In the Summer of 2009, I met my 24 year old son at a local restaurant for dinner. A few hours earlier, he had played one of the worst rounds of golf of his young professional career at a local one day event in West Palm Beach. It was one of those days when nothing seemed to go right. Unfortunately, days like that are not all that uncommon in golf (or in life for that matter) even for highly accomplished players, but that certainly never lessened the discouragement that seemed to come along with them, particularly where the oldest of my two quite perfectionistic children was concerned. I knew that, but I understood, as an “interested spectator” who, over the years, had walked hundreds of miles of fairways watching Greg and his peers compete at every level of golf (junior, high school, amateur and professional), that such days were inevitable, often due, in large part, to the many variables that are always in play (e.g., weather, the condition of the course, idiosyncrasies in a player’s swing or putting stroke on any given day, etc.). I also understood, perhaps better than most, that “one of those days” was not necessarily a reflection of the quality of the player or the current state of his or her game. Going into our dinner that night, it was particularly important to find a way to communicate that to Greg and, in the process, “talk him down off the ledge,” because a few days later we were scheduled to head out to South Carolina for a 3-day Summer Series event on the Hooters Tour and the last thing Greg needed was to show up at that event “convinced” he had no business being there, let alone any hope of winning.
In the course of our discussion, I was reminded (and, in turn, reminded him) of a very curious aspect of human nature: All of us tend to place far more significance and devote a disproportionate amount of energy to times where we fall noticeably short of our expected level of performance, while giving ourselves far too little credit for (and only pausing briefly to enjoy) those occasions where we hit (or at least come close to hitting) our mark. Take my son, for example. By that point in his life, Greg had developed a skill level at golf that enabled him to shoot well below par on any golf course – on any given day. That being the case, on those occasions when he did that (i.e., shot a sub-par round, even one that was ridiculously low), he would relish the moment – but only for a moment. The same was true, albeit to a lesser extent, when he executed an unbelievable shot or managed to extricate himself from what seemed to be an impossible lie or situation in the middle of a round. After all, that was what Greg “expected” of himself. Consequently, the fact that less than a fraction of ½ of 1% of all golfers in the world could ever do those things simply never factored into the equation. However, throw in a round well above par, like the one he was dealing with that August night in 2009 and he could find a way to cling to that for days or weeks at a time. In the process, he could assign all kinds of negativity to it (e.g., that his hard work and practice weren’t paying off, that he wasn’t even as good a player as he had been years earlier, that if he was still going to shoot rounds like that he might as well give up the game, etc.). I’m not singling him out – all of us do it, in all kinds of circumstances.
Despite my efforts to share some of these sentiments with Greg that night, by the end of the evening he was still questioning the wisdom of our driving several hundred miles just so that he could experience what he was certain would be a “re-run” of that highly unpleasant day.
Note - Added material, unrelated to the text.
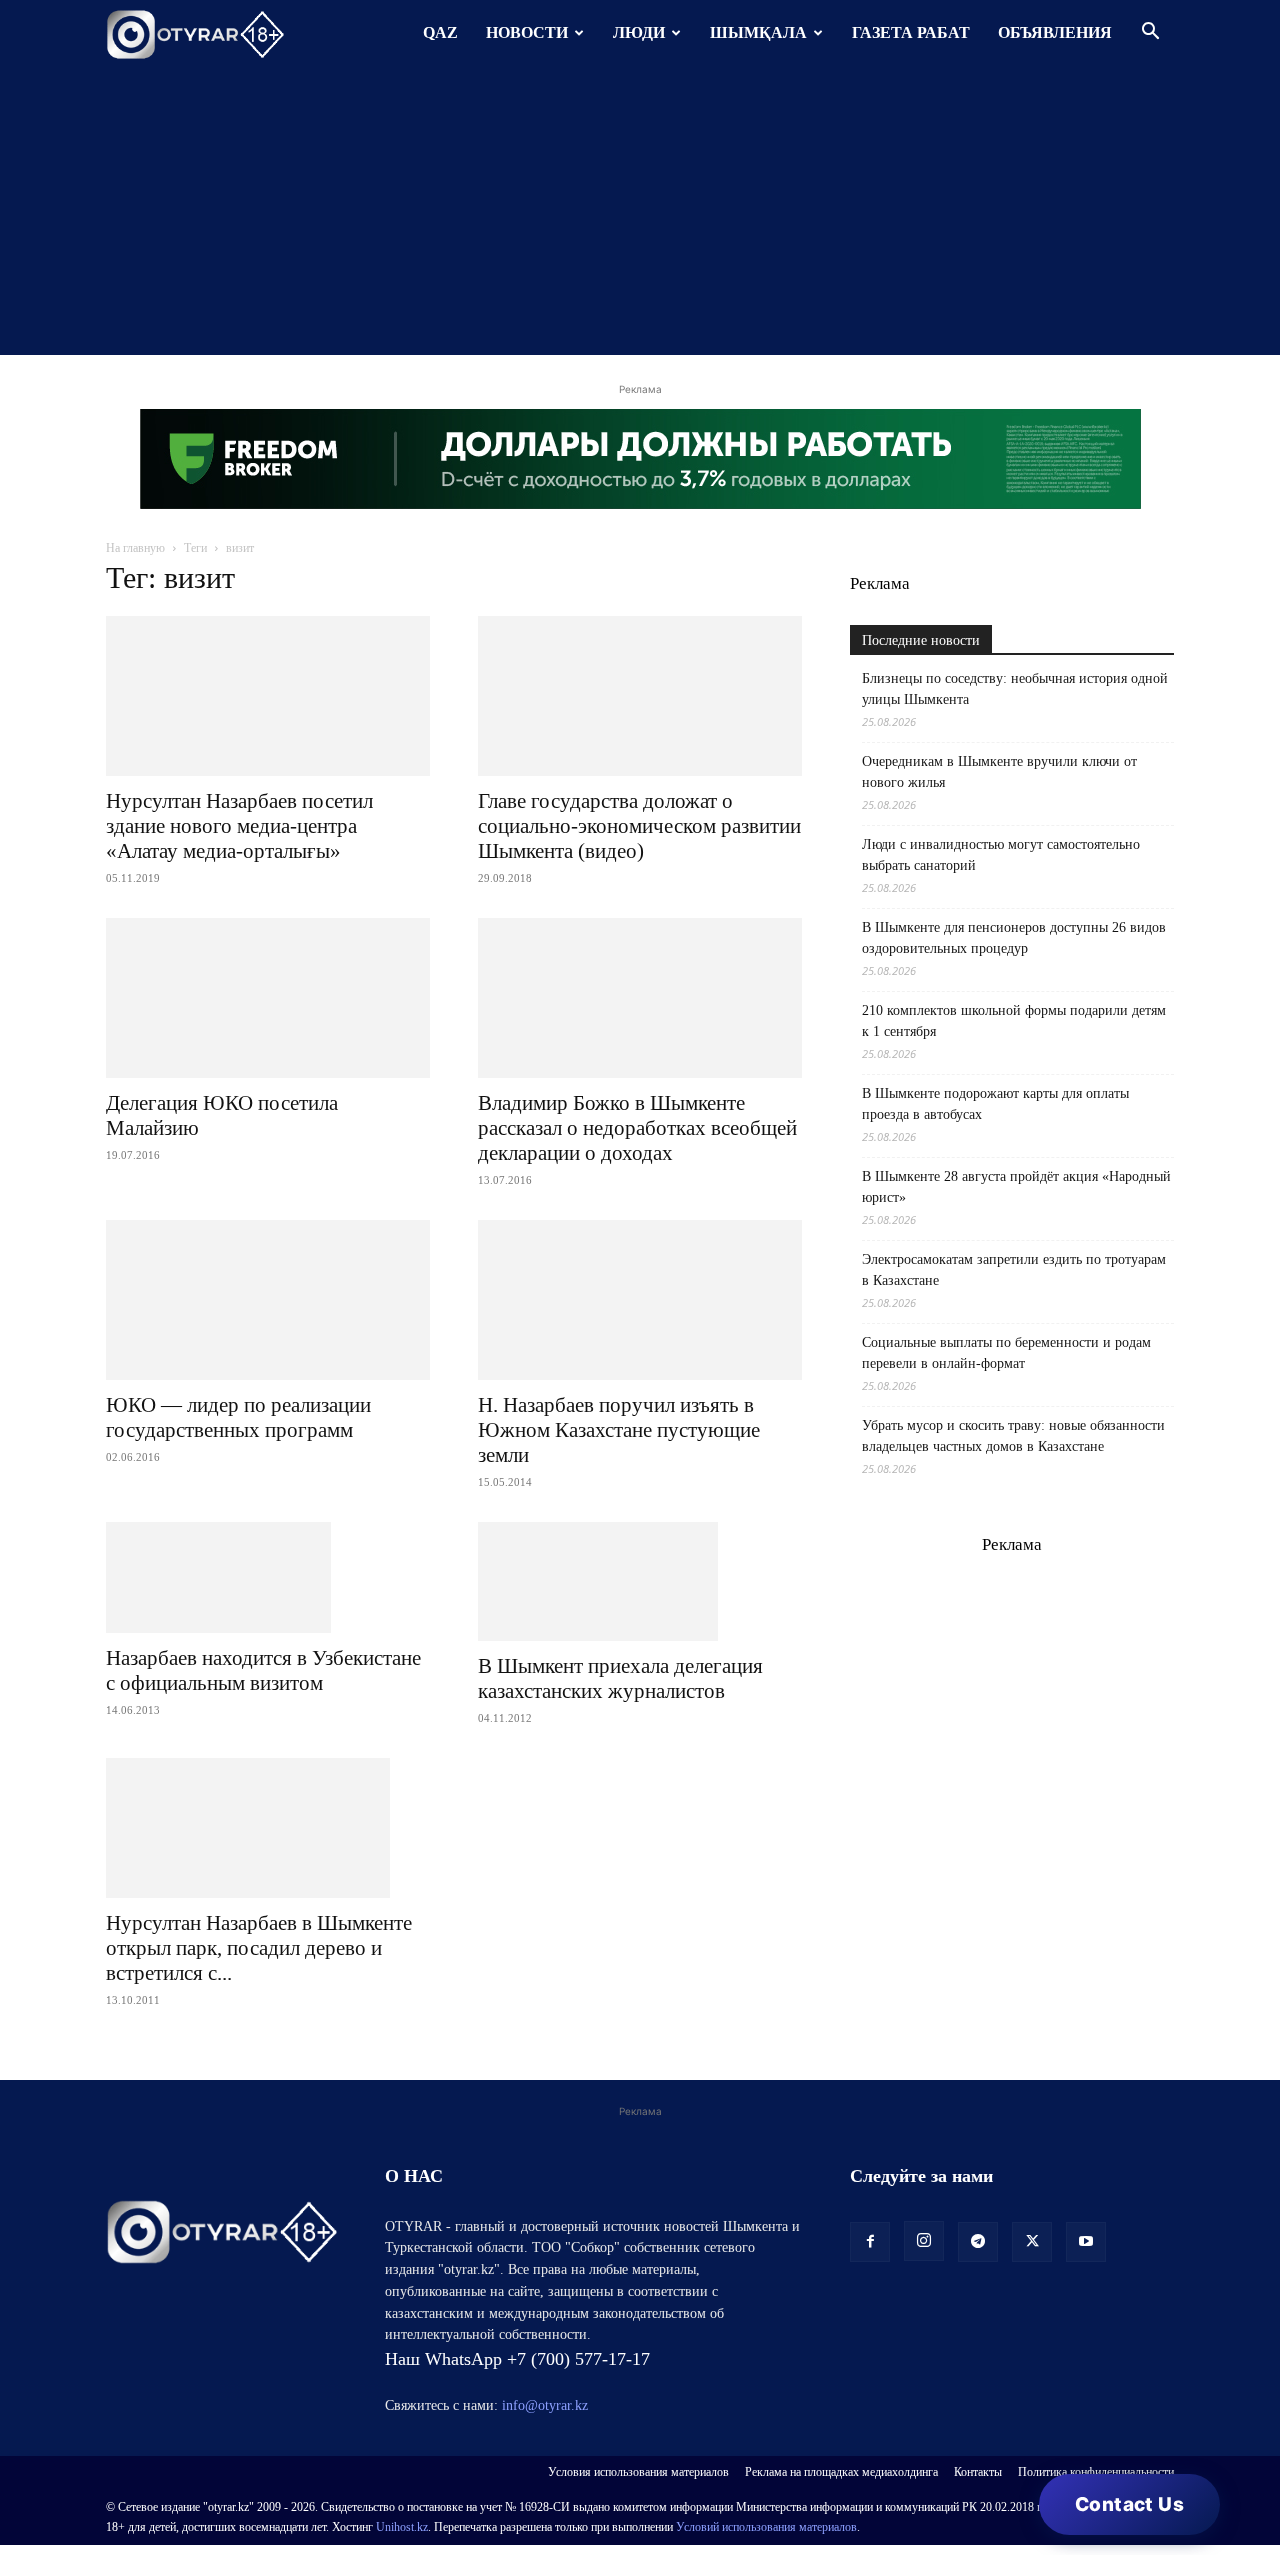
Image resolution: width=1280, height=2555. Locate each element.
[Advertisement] (640, 215)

However, all the arrangements already had been made and could not be cancelled and so, a few days later, we set out for South Carolina. What happened over the three tournament days that followed is hard to describe or explain, particularly coming, as they did, so closely on the heels of that “horrible” round just a few days earlier. On a golf course that he had never seen before (Meadowlands), Greg played flawlessly, missing only one shot that I can remember over 54 holes. Along the way, he made a total of 17 birdies and could very easily (and quite literally) have made 10 – 13 more! He finished 12 under par and won the event by 3 shots (http://www.ngatour.com/general/news/release_323.html). As his fellow competitors would attest – it wasn’t that close. I’m only glad I had the privilege of being a part of it as a spectator/caddy. It would turn out to be one of the crowning jewels of Greg’s professional career and it was a thing of beauty – the culmination of a lot of hard work, a glimpse into what is his considerable talent.
But, in retrospect, there were two other take-aways from that event that are noteworthy. Moments like that are only possible if we create opportunities for them to be made manifest. Had Greg allowed what, in reality, was the slightest of bumps in an admittedly very long, challenging and sometimes obstruction-laden road to knock him off track, if he had decided to forego the “next” event, based on what happen at the “last” one, he never would have experienced that moment, which, hopefully, will remain with him for a lifetime. Second, all of us do ourselves a tremendous disservice by allowing any one event (or series of events) to take on a level of importance/significance that is far greater than they warrant. In Greg’s case, no one round of golf (or shot within a round) was entitled to any more or less attention/energy than the one before it or the one that would follow it. However, to the extent that we are inclined to vest events with “power” in our lives, we would all be better served to dwell on (and pat ourselves on the back for) those times when we hit or come close to hitting our stride and quickly brush aside those days when we fall a little short, as “aberrations” (i.e., nothing more than the inevitable by-product of a life filled with lots of variables that we simply cannot and never were intended to control).